*DATA RECORDS*:

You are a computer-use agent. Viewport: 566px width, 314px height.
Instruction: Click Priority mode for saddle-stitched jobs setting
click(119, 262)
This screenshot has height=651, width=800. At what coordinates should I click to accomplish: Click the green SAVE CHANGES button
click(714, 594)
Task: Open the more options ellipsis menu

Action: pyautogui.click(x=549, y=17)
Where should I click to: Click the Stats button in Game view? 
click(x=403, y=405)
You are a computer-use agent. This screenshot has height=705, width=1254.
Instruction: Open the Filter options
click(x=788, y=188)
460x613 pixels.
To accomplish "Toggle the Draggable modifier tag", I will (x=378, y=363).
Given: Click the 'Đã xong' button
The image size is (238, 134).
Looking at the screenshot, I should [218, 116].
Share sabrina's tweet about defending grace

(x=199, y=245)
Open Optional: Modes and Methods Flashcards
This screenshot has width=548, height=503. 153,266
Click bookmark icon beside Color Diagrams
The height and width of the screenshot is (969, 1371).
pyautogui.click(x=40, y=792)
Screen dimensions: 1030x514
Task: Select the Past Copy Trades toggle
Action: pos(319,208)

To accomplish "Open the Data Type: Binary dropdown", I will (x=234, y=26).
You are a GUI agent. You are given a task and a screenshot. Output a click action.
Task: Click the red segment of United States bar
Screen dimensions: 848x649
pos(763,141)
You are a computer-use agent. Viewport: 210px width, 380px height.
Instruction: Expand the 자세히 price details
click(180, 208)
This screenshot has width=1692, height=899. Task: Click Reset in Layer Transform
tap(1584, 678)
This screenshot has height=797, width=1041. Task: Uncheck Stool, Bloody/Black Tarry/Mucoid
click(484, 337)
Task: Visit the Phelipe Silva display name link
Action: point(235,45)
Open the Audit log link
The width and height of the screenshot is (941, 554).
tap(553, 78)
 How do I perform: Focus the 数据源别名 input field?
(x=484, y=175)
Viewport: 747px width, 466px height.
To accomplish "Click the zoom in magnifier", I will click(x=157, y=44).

*WHAT YOU HAVE TO DO*:
Copy every line of the data above word for word, changing nothing.

*RESULT OF THE TASK*:
You are a computer-use agent. Viewport: 566px width, 314px height.
Instruction: Click Priority mode for saddle-stitched jobs setting
click(119, 262)
This screenshot has height=651, width=800. At what coordinates should I click to accomplish: Click the green SAVE CHANGES button
click(714, 594)
Task: Open the more options ellipsis menu

Action: pyautogui.click(x=549, y=17)
Where should I click to: Click the Stats button in Game view? 
click(x=403, y=405)
You are a computer-use agent. This screenshot has height=705, width=1254.
Instruction: Open the Filter options
click(x=788, y=188)
460x613 pixels.
To accomplish "Toggle the Draggable modifier tag", I will (x=378, y=363).
Given: Click the 'Đã xong' button
The image size is (238, 134).
Looking at the screenshot, I should [218, 116].
Share sabrina's tweet about defending grace

(x=199, y=245)
Open Optional: Modes and Methods Flashcards
This screenshot has width=548, height=503. 153,266
Click bookmark icon beside Color Diagrams
The height and width of the screenshot is (969, 1371).
pyautogui.click(x=40, y=792)
Screen dimensions: 1030x514
Task: Select the Past Copy Trades toggle
Action: pos(319,208)

To accomplish "Open the Data Type: Binary dropdown", I will (x=234, y=26).
You are a GUI agent. You are given a task and a screenshot. Output a click action.
Task: Click the red segment of United States bar
Screen dimensions: 848x649
pos(763,141)
You are a computer-use agent. Viewport: 210px width, 380px height.
Instruction: Expand the 자세히 price details
click(180, 208)
This screenshot has width=1692, height=899. Task: Click Reset in Layer Transform
tap(1584, 678)
This screenshot has height=797, width=1041. Task: Uncheck Stool, Bloody/Black Tarry/Mucoid
click(484, 337)
Task: Visit the Phelipe Silva display name link
Action: point(235,45)
Open the Audit log link
The width and height of the screenshot is (941, 554).
tap(553, 78)
 How do I perform: Focus the 数据源别名 input field?
(x=484, y=175)
Viewport: 747px width, 466px height.
To accomplish "Click the zoom in magnifier", I will click(x=157, y=44).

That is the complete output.